According to the structural characteristics, the coordinate system corresponding to the critical area and the non-critical area boundary in the design parameters of the tested piece, the two-dimensional wave amplitude data A (x _θ ,y _θ ) Is used for extracting structural feature region (x _As ,y _As ) Critical area (x) _Ac ,y _Ac ) And non-critical areas (x _Anc ,y _Anc )；

The coordinate acquisition method corresponding to the boundary of the structural feature region is as follows:

wherein: x is x _s And y _s Respectively representing the corresponding abscissa and ordinate of the boundary of the structural feature region in the design parameters; x is x _As And y _As Respectively representing two-dimensional amplitude data A (x _θ ,y _θ ) The boundary of the middle structure characteristic region corresponds to an abscissa and an ordinate; l and W are the length and width of the design parameters, respectively; p and Q are two-dimensional amplitude data A (x _θ ,y _θ ) Total number of rows and total number of columns;

the coordinate acquisition method corresponding to the boundary of the key area is as follows:

wherein: x is x _c And y _c Respectively representing the corresponding abscissa and ordinate of the boundary of the key region in the design parameters; x is x _Ac And y _Ac Respectively representing two-dimensional amplitude data A (x _θ ,y _θ ) The boundary of the middle key region corresponds to an abscissa and an ordinate;

the coordinate acquisition method corresponding to the non-critical area boundary is as follows:

wherein: x is x _nc And y _nc Respectively representing corresponding coordinates of non-key region boundaries in design parameters; x is x _Anc And y _Anc Respectively representing two-dimensional amplitude data A (x _θ ,y _θ ) The non-critical region boundary corresponds to coordinates.
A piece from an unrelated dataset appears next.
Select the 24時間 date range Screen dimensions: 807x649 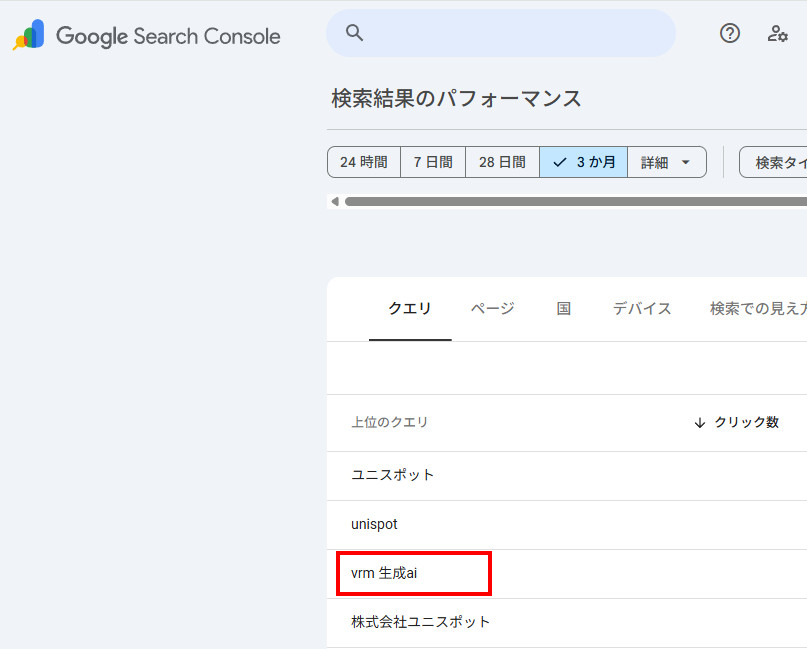tap(364, 162)
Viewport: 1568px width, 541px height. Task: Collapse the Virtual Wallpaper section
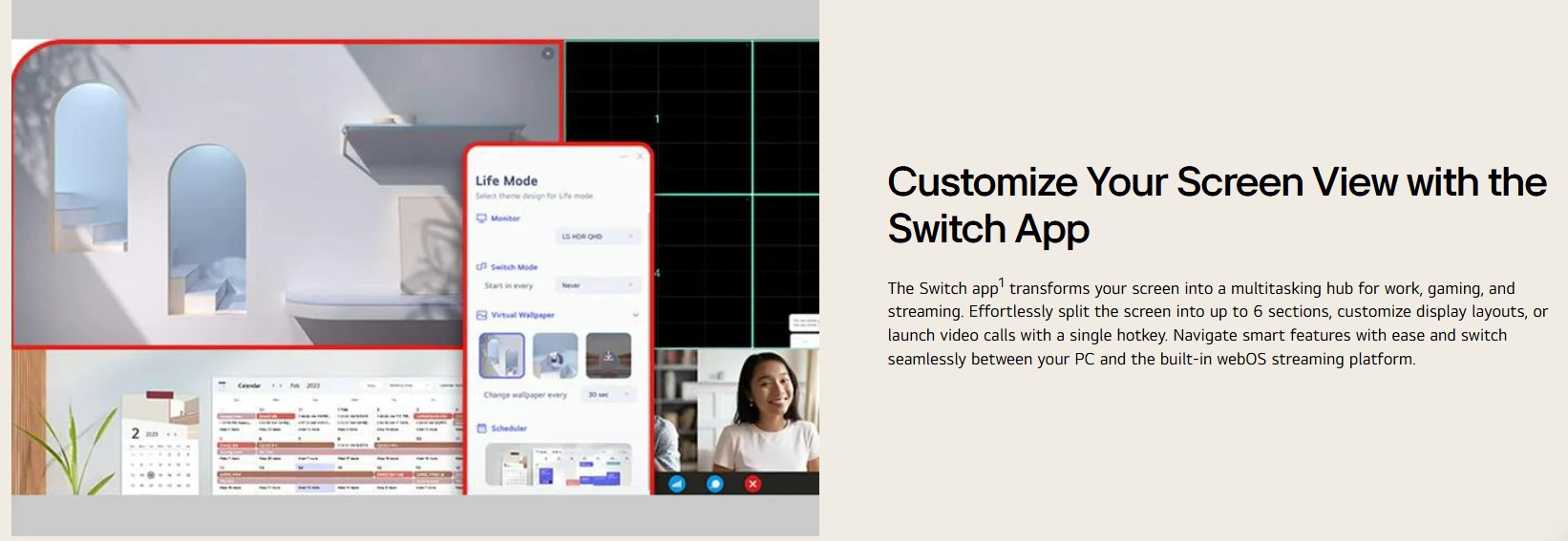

To obtain (x) _As ,y _As )、(x _Ac ,y _Ac )、(x _Anc ,y _Anc ) The data are stored, and the stored data can be used for automatically importing the structural characteristics, the key areas and the non-key areas of the tested parts in the same batch; two-dimensional amplitude data A (x _θ ,y _θ ) The value of "1" is set to obtain values of "1", dimension and A (x) _θ ,y _θ ) Identical two-dimensional data A' (x _θ ,y _θ ) The method comprises the steps of carrying out a first treatment on the surface of the Respectively counting the pixel quantity N of the critical area and the non-critical area _c 、N _nc The calculation method is as follows:

wherein: n (N) _c Representing the number of pixels in the key region; n (N) _nc Representing the number of non-critical area pixels; omega shape _c Representing boundary (x) _Ac ,y _Ac ) An enclosed area; omega shape _nc Representing boundary (x) _Anc ,y _Anc ) An enclosed area;

two-dimensional amplitude data A (x _θ ,y _θ ) Middle-to-middle boundary (x) _As ,y _As ) Surrounding an area omega _s The value of "0" is set to obtain the dimension and A (x _θ ,y _θ ) Identical two-dimensional data A' (x _θ ,y _θ ) Eliminating the influence of structural features on the defect area statistical result; on the basis, a threshold value range phi corresponding to the defect amplitude is set _F Two-dimensional data A' (x _θ ,y _θ ) The medium amplitude lies in the threshold range phi _F Built-in "1", amplitude lies in the threshold range Φ _F Externally, the "0" is shown as follows:

wherein: a' (x) _θ ,y _θ ) Representing two-dimensional data after removing structural features;

counting the number N of defective pixels in the critical area and the non-critical area respectively _Fc And N _Fnc The calculation method is as follows:

wherein: n (N) _Fc A number of pixels representing defects in the critical area; n (N) _Fnc A number of pixels representing defects in the non-critical area;

calculating the perfection rate alpha of the tested piece in the critical area, the non-critical area and the structural characteristics _c 、α _nc And alpha ₂ The following is shown:

wherein: alpha _c And alpha _nc The integrity rates of test pieces in the key area and the non-key area are respectively represented; alpha ₂ Indicating the integrity of the part under test when there are structural features.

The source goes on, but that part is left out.